According to the latest update on the UARS - the satellite dropping out of its rapidly decaying orbit - it is expected to land sometime 'during the afternoon of September 23rd, Eastern Daylight Time'.
A bit of arithmetic places that as sometime on Friday evening for those of us in the UK. Although the exact target area cannot yet be determined, the update is certain that the satellite 'will not be passing over North America during that time period'.
One imagines the good folks of the U-S-of-A breathing a sigh of relief - as any Limey who has spent time there can tell you, there's A-murr-ica and then there's the rest of the world, which doesn't really count (except for a few Canadians, who play hockey and almost talk like real people).
We're not in the clear yet, though. It's a sobering thought that, should 1,200-odd pounds of metal start raining down on some of Britain's city centres during the usual Friday night Bacchanalia, quite apart from potential casualties, we'll never hear the end of it from the religious fundamentalists.

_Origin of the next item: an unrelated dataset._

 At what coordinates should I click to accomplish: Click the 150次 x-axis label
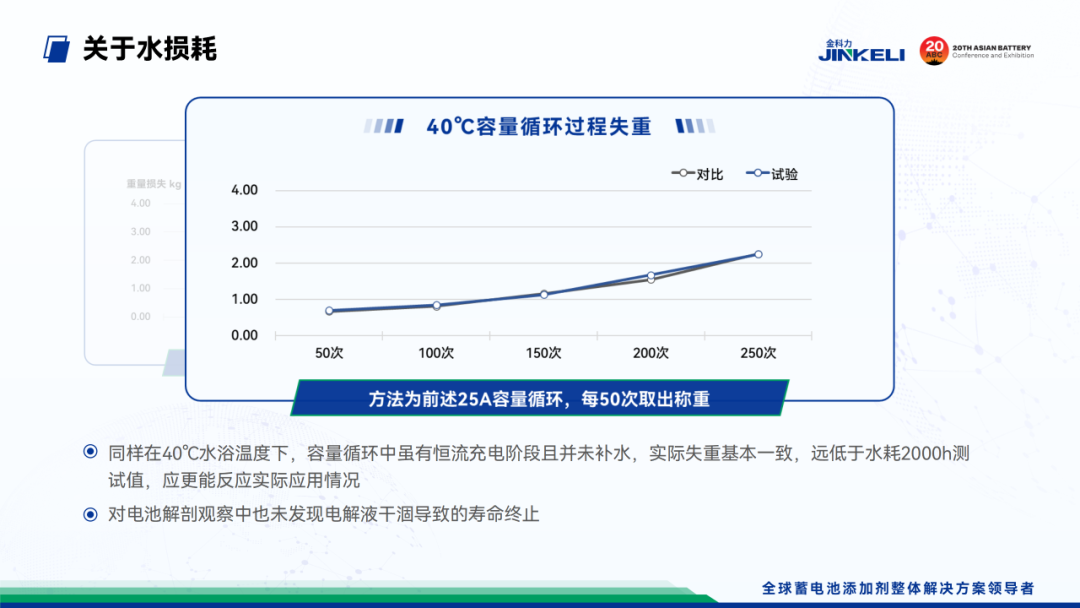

NASA have calculated the chance of a person being struck by any of it - something that has never happened to date - as 1 in 3,200; worrying, perhaps, for anyone who has ever bought a National Lottery ticket expecting to win. However, according to the Daily Mail (who else!), 'the odds of any one particular person being hit are much lower, around one in 21 trillion'.
So I suppose that means I'm all right, Jack; all the same, it will be interesting to see whether there is any ongoing news coverage tomorrow night, particularly in the likely impact zone.
Health & Safety update: according to latest reports, 'NASA has warned people not to touch the debris if they come across it because it is likely to have sharp edges'.